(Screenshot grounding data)

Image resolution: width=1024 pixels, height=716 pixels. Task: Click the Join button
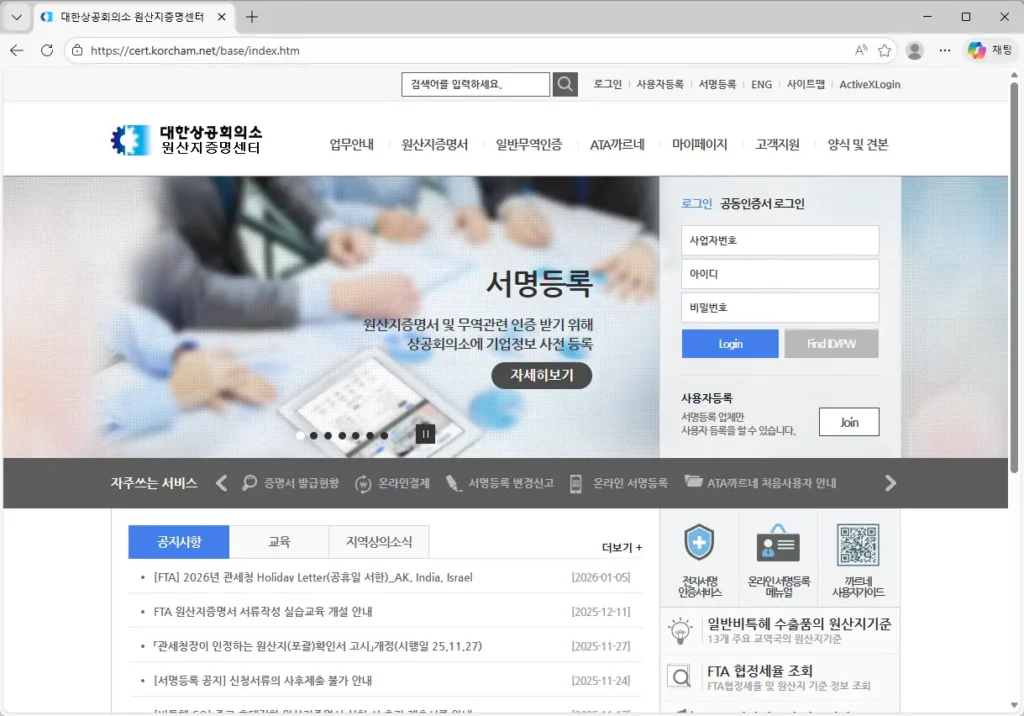[849, 422]
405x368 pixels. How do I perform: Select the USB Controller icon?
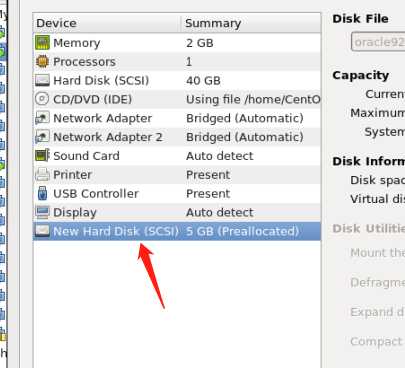click(x=42, y=193)
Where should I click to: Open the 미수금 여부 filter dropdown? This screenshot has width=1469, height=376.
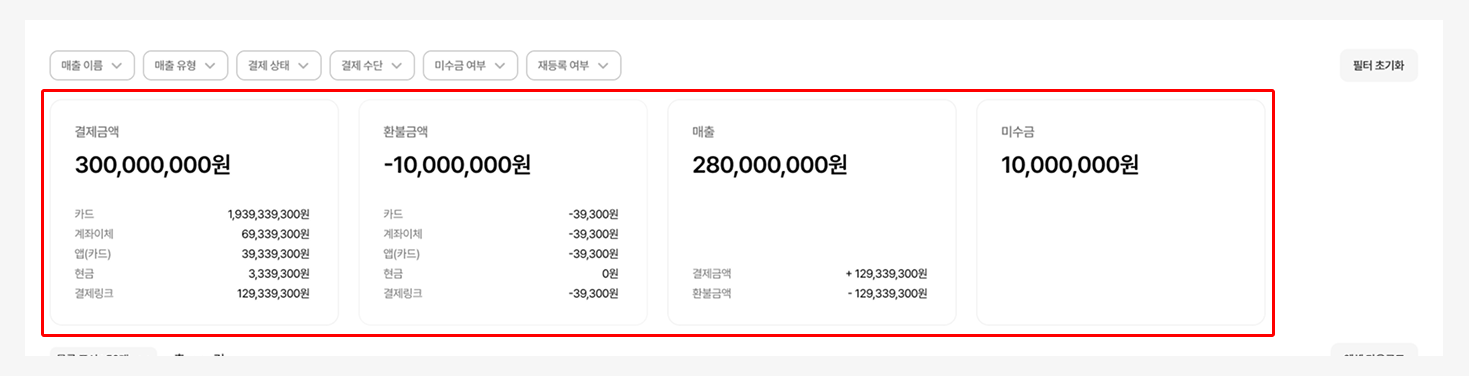pyautogui.click(x=470, y=66)
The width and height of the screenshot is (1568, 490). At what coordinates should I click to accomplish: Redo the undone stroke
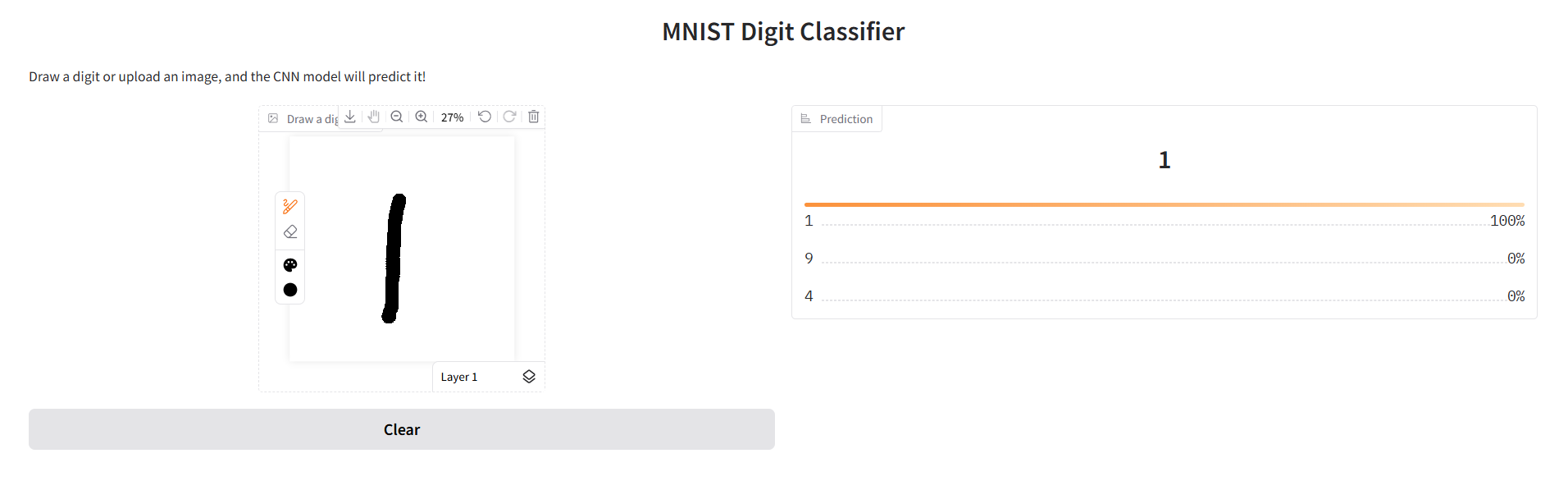point(509,117)
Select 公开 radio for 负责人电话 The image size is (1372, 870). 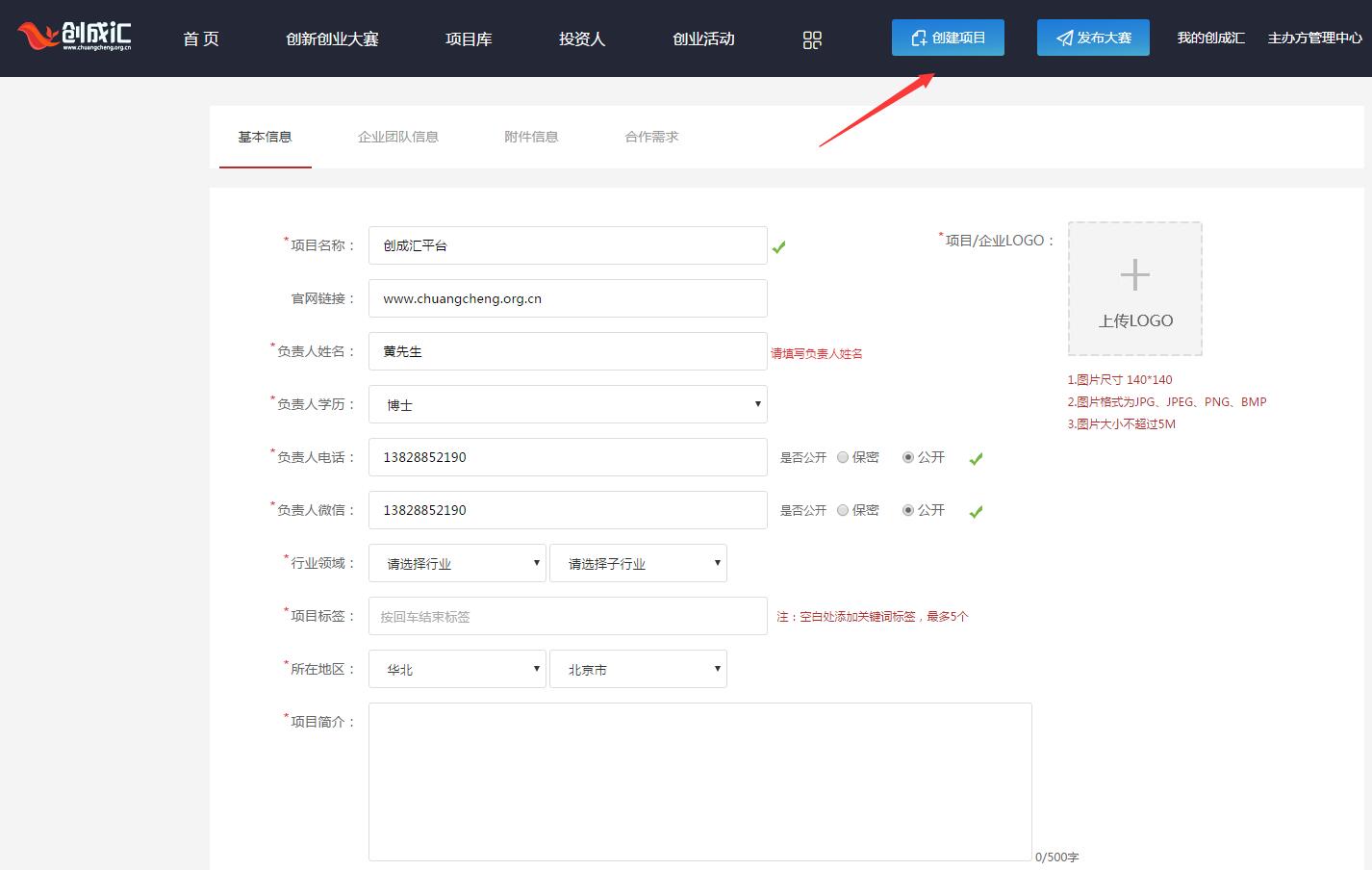(x=908, y=457)
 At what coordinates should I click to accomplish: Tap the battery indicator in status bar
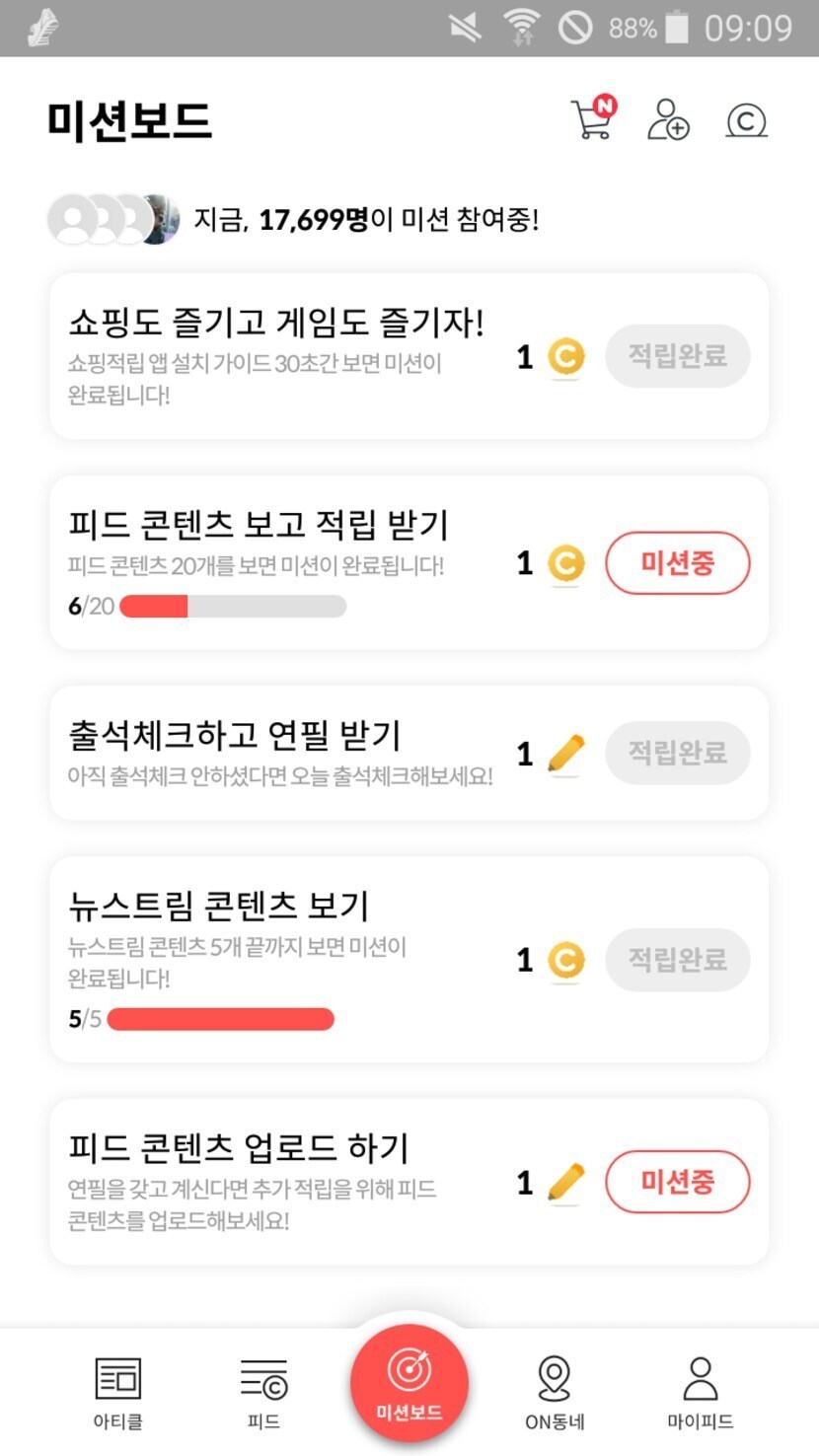tap(677, 28)
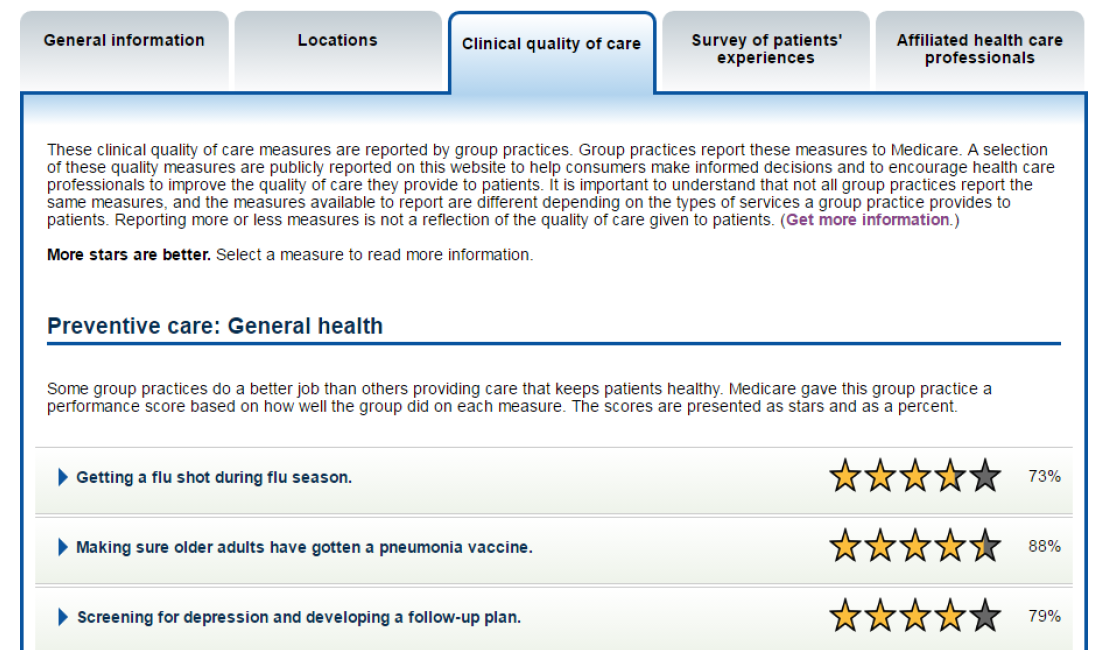Switch to the Locations tab
1104x668 pixels.
tap(338, 49)
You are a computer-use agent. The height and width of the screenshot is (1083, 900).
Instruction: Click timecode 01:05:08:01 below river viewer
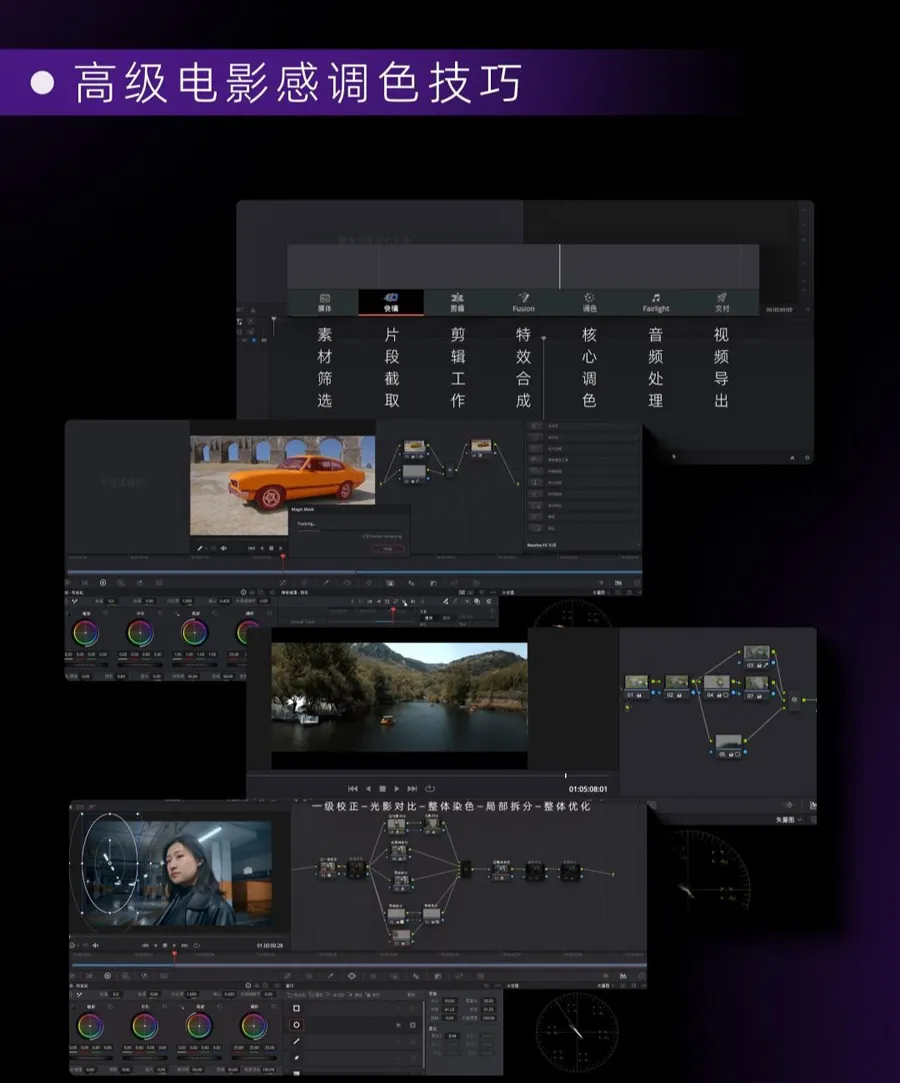(587, 789)
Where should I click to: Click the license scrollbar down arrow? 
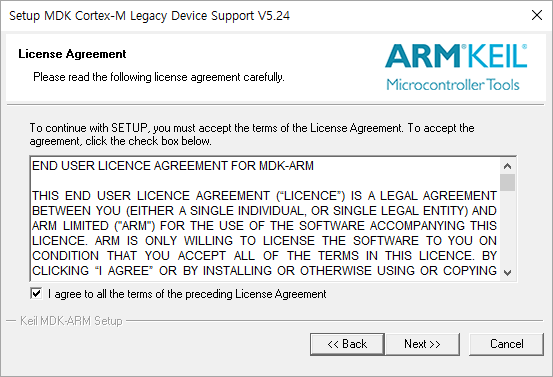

*EXERCISE BRIEF*: What do the entries above read from the line containing "At what coordinates should I click to accomplish: Tap" through the line containing "You are a computer-use"? Output those lines exactly, both ends included, with the pictures left out.

*ANSWER TO THIS EXERCISE*:
 At what coordinates should I click to accomplish: Tap the battery indicator in status bar
tap(677, 28)
Switch to the Locations tab
1104x668 pixels.
tap(338, 49)
You are a computer-use agent. The height and width of the screenshot is (1083, 900).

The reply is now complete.